What the task asks >>
Nothing more is wanted than an exact repeat of the data below.

*** Block opens ***

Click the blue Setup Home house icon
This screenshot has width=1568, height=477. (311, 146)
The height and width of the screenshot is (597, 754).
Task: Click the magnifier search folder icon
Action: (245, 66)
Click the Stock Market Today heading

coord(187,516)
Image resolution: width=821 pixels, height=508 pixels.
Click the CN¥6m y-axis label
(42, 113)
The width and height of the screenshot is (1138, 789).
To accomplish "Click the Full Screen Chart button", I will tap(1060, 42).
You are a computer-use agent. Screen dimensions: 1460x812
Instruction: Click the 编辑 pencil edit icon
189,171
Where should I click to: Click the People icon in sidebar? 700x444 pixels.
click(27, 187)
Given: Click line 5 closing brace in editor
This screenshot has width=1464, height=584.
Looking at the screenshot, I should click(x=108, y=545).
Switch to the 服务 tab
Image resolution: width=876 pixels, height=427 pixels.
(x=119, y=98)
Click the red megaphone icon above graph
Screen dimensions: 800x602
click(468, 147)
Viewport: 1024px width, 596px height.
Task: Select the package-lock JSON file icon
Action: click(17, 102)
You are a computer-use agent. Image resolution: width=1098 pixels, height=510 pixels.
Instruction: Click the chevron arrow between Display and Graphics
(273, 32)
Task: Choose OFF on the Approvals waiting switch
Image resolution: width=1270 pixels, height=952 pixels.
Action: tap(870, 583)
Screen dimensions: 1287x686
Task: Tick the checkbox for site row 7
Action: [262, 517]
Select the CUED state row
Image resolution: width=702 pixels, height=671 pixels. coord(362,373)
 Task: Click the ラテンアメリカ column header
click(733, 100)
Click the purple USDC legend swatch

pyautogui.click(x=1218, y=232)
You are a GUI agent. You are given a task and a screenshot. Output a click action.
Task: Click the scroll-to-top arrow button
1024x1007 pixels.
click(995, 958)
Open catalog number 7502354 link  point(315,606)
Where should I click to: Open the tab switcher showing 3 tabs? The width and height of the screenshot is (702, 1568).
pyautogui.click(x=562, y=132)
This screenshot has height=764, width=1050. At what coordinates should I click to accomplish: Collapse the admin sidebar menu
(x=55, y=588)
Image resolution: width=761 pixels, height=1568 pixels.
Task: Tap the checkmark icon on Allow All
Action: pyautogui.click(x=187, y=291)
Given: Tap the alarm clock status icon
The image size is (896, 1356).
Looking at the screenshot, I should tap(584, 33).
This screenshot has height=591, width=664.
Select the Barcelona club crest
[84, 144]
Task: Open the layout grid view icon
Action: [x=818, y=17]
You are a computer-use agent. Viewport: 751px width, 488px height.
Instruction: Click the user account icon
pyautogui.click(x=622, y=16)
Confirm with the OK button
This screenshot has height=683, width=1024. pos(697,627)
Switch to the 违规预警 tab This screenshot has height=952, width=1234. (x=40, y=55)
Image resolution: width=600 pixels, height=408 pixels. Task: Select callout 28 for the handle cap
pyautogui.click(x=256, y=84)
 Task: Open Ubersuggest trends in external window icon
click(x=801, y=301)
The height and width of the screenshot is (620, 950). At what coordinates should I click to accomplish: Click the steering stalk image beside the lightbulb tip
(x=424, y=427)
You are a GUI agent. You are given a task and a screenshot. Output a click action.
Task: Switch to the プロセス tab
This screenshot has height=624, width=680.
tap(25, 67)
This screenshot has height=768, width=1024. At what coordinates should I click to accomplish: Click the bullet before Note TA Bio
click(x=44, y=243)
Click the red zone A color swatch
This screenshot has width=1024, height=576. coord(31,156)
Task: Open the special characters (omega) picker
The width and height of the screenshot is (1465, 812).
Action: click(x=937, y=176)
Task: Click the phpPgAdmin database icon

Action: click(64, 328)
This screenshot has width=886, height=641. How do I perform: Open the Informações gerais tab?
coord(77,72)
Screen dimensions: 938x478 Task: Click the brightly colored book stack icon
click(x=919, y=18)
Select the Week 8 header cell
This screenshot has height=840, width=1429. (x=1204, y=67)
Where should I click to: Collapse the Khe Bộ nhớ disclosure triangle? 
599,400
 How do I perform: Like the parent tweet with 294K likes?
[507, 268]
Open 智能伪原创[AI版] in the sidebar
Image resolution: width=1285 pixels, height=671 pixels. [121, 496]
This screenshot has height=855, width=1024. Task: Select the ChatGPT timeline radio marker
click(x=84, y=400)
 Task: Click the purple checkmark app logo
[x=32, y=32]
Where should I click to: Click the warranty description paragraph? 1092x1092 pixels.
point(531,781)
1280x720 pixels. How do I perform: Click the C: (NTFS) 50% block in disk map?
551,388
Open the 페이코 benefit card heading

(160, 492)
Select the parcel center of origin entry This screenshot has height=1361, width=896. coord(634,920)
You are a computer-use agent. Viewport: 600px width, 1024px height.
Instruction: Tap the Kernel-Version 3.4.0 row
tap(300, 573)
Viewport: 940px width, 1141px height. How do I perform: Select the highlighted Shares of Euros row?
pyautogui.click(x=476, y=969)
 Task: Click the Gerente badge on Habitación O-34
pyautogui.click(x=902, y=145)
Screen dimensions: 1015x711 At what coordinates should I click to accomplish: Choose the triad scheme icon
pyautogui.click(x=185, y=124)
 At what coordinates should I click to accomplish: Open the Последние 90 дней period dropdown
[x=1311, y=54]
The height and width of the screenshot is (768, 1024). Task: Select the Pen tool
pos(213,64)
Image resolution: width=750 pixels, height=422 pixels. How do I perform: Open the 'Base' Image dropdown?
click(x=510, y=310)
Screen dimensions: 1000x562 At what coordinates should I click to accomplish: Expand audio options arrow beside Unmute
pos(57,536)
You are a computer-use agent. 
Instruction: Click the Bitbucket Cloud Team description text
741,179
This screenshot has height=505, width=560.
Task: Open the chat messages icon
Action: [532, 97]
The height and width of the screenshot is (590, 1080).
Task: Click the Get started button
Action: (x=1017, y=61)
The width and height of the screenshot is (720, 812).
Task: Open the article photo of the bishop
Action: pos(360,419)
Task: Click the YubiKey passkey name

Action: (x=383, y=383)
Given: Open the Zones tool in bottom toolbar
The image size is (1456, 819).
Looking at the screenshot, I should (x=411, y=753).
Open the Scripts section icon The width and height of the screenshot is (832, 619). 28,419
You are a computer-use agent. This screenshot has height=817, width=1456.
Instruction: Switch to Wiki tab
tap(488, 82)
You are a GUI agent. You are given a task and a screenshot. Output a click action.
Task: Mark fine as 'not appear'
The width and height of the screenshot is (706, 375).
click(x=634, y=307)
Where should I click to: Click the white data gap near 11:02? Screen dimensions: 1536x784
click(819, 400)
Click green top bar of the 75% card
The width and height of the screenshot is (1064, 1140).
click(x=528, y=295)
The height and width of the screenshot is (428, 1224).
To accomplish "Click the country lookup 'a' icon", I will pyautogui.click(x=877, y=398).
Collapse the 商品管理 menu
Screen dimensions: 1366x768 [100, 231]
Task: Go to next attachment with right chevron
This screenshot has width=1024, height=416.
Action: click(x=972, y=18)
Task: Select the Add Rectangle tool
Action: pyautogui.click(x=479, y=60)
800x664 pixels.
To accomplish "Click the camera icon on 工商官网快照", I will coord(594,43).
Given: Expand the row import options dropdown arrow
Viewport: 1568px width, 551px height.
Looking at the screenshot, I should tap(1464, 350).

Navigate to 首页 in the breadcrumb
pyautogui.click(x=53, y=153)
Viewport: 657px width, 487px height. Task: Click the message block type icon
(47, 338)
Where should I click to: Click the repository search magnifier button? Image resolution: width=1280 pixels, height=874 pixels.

*** Block closes ***

Answer box >>
Click the blue Setup Home house icon
This screenshot has width=1568, height=477. (311, 146)
The height and width of the screenshot is (597, 754).
Task: Click the magnifier search folder icon
Action: (245, 66)
Click the Stock Market Today heading

coord(187,516)
Image resolution: width=821 pixels, height=508 pixels.
Click the CN¥6m y-axis label
(42, 113)
The width and height of the screenshot is (1138, 789).
To accomplish "Click the Full Screen Chart button", I will tap(1060, 42).
You are a computer-use agent. Screen dimensions: 1460x812
Instruction: Click the 编辑 pencil edit icon
189,171
Where should I click to: Click the People icon in sidebar? 700x444 pixels.
click(27, 187)
Given: Click line 5 closing brace in editor
This screenshot has width=1464, height=584.
Looking at the screenshot, I should click(x=108, y=545).
Switch to the 服务 tab
Image resolution: width=876 pixels, height=427 pixels.
(x=119, y=98)
Click the red megaphone icon above graph
Screen dimensions: 800x602
click(468, 147)
Viewport: 1024px width, 596px height.
Task: Select the package-lock JSON file icon
Action: click(17, 102)
You are a computer-use agent. Image resolution: width=1098 pixels, height=510 pixels.
Instruction: Click the chevron arrow between Display and Graphics
(273, 32)
Task: Choose OFF on the Approvals waiting switch
Image resolution: width=1270 pixels, height=952 pixels.
Action: tap(870, 583)
Screen dimensions: 1287x686
Task: Tick the checkbox for site row 7
Action: [262, 517]
Select the CUED state row
Image resolution: width=702 pixels, height=671 pixels. coord(362,373)
 Task: Click the ラテンアメリカ column header
click(733, 100)
Click the purple USDC legend swatch

pyautogui.click(x=1218, y=232)
You are a GUI agent. You are given a task and a screenshot. Output a click action.
Task: Click the scroll-to-top arrow button
1024x1007 pixels.
click(995, 958)
Open catalog number 7502354 link  point(315,606)
Where should I click to: Open the tab switcher showing 3 tabs? The width and height of the screenshot is (702, 1568).
pyautogui.click(x=562, y=132)
This screenshot has height=764, width=1050. At what coordinates should I click to accomplish: Collapse the admin sidebar menu
(x=55, y=588)
Image resolution: width=761 pixels, height=1568 pixels.
Task: Tap the checkmark icon on Allow All
Action: pyautogui.click(x=187, y=291)
Given: Tap the alarm clock status icon
The image size is (896, 1356).
Looking at the screenshot, I should tap(584, 33).
This screenshot has height=591, width=664.
Select the Barcelona club crest
[84, 144]
Task: Open the layout grid view icon
Action: [x=818, y=17]
You are a computer-use agent. Viewport: 751px width, 488px height.
Instruction: Click the user account icon
pyautogui.click(x=622, y=16)
Confirm with the OK button
This screenshot has height=683, width=1024. pos(697,627)
Switch to the 违规预警 tab This screenshot has height=952, width=1234. (x=40, y=55)
Image resolution: width=600 pixels, height=408 pixels. Task: Select callout 28 for the handle cap
pyautogui.click(x=256, y=84)
 Task: Open Ubersuggest trends in external window icon
click(x=801, y=301)
The height and width of the screenshot is (620, 950). At what coordinates should I click to accomplish: Click the steering stalk image beside the lightbulb tip
(x=424, y=427)
You are a GUI agent. You are given a task and a screenshot. Output a click action.
Task: Switch to the プロセス tab
This screenshot has height=624, width=680.
tap(25, 67)
This screenshot has height=768, width=1024. At what coordinates should I click to accomplish: Click the bullet before Note TA Bio
click(x=44, y=243)
Click the red zone A color swatch
This screenshot has width=1024, height=576. coord(31,156)
Task: Open the special characters (omega) picker
The width and height of the screenshot is (1465, 812).
Action: click(x=937, y=176)
Task: Click the phpPgAdmin database icon

Action: click(64, 328)
This screenshot has width=886, height=641. How do I perform: Open the Informações gerais tab?
coord(77,72)
Screen dimensions: 938x478 Task: Click the brightly colored book stack icon
click(x=919, y=18)
Select the Week 8 header cell
This screenshot has height=840, width=1429. (x=1204, y=67)
Where should I click to: Collapse the Khe Bộ nhớ disclosure triangle? 
599,400
 How do I perform: Like the parent tweet with 294K likes?
[507, 268]
Open 智能伪原创[AI版] in the sidebar
Image resolution: width=1285 pixels, height=671 pixels. [121, 496]
This screenshot has height=855, width=1024. Task: Select the ChatGPT timeline radio marker
click(x=84, y=400)
 Task: Click the purple checkmark app logo
[x=32, y=32]
Where should I click to: Click the warranty description paragraph? 1092x1092 pixels.
point(531,781)
1280x720 pixels. How do I perform: Click the C: (NTFS) 50% block in disk map?
551,388
Open the 페이코 benefit card heading

(160, 492)
Select the parcel center of origin entry This screenshot has height=1361, width=896. coord(634,920)
You are a computer-use agent. Viewport: 600px width, 1024px height.
Instruction: Tap the Kernel-Version 3.4.0 row
tap(300, 573)
Viewport: 940px width, 1141px height. How do I perform: Select the highlighted Shares of Euros row?
pyautogui.click(x=476, y=969)
 Task: Click the Gerente badge on Habitación O-34
pyautogui.click(x=902, y=145)
Screen dimensions: 1015x711 At what coordinates should I click to accomplish: Choose the triad scheme icon
pyautogui.click(x=185, y=124)
 At what coordinates should I click to accomplish: Open the Последние 90 дней period dropdown
[x=1311, y=54]
The height and width of the screenshot is (768, 1024). Task: Select the Pen tool
pos(213,64)
Image resolution: width=750 pixels, height=422 pixels. How do I perform: Open the 'Base' Image dropdown?
click(x=510, y=310)
Screen dimensions: 1000x562 At what coordinates should I click to accomplish: Expand audio options arrow beside Unmute
pos(57,536)
You are a computer-use agent. 
Instruction: Click the Bitbucket Cloud Team description text
741,179
This screenshot has height=505, width=560.
Task: Open the chat messages icon
Action: [532, 97]
The height and width of the screenshot is (590, 1080).
Task: Click the Get started button
Action: (x=1017, y=61)
The width and height of the screenshot is (720, 812).
Task: Open the article photo of the bishop
Action: pos(360,419)
Task: Click the YubiKey passkey name

Action: (x=383, y=383)
Given: Open the Zones tool in bottom toolbar
The image size is (1456, 819).
Looking at the screenshot, I should (x=411, y=753).
Open the Scripts section icon The width and height of the screenshot is (832, 619). 28,419
You are a computer-use agent. This screenshot has height=817, width=1456.
Instruction: Switch to Wiki tab
tap(488, 82)
You are a GUI agent. You are given a task and a screenshot. Output a click action.
Task: Mark fine as 'not appear'
The width and height of the screenshot is (706, 375).
click(x=634, y=307)
Where should I click to: Click the white data gap near 11:02? Screen dimensions: 1536x784
click(819, 400)
Click green top bar of the 75% card
The width and height of the screenshot is (1064, 1140).
click(x=528, y=295)
The height and width of the screenshot is (428, 1224).
To accomplish "Click the country lookup 'a' icon", I will pyautogui.click(x=877, y=398).
Collapse the 商品管理 menu
Screen dimensions: 1366x768 [100, 231]
Task: Go to next attachment with right chevron
This screenshot has width=1024, height=416.
Action: click(x=972, y=18)
Task: Select the Add Rectangle tool
Action: pyautogui.click(x=479, y=60)
800x664 pixels.
To accomplish "Click the camera icon on 工商官网快照", I will coord(594,43).
Given: Expand the row import options dropdown arrow
Viewport: 1568px width, 551px height.
Looking at the screenshot, I should tap(1464, 350).

Navigate to 首页 in the breadcrumb
pyautogui.click(x=53, y=153)
Viewport: 657px width, 487px height. Task: Click the message block type icon
(47, 338)
Where should I click to: Click the repository search magnifier button? Image resolution: width=1280 pixels, height=874 pixels.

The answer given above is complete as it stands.